RECORD EXTRACTS:
▼

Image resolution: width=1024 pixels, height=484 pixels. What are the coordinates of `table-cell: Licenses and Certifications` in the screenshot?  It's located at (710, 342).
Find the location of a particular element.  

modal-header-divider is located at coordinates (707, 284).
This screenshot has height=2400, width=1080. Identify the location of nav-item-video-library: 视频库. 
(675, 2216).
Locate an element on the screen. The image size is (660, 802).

▲

REQUIRED ACTION:
Gather every line in the entries above that contains the word "width", treating uppercase and lowercase as different.

REPLY:
Image resolution: width=1024 pixels, height=484 pixels. What are the coordinates of `table-cell: Licenses and Certifications` in the screenshot?  It's located at (710, 342).
This screenshot has height=2400, width=1080. Identify the location of nav-item-video-library: 视频库. 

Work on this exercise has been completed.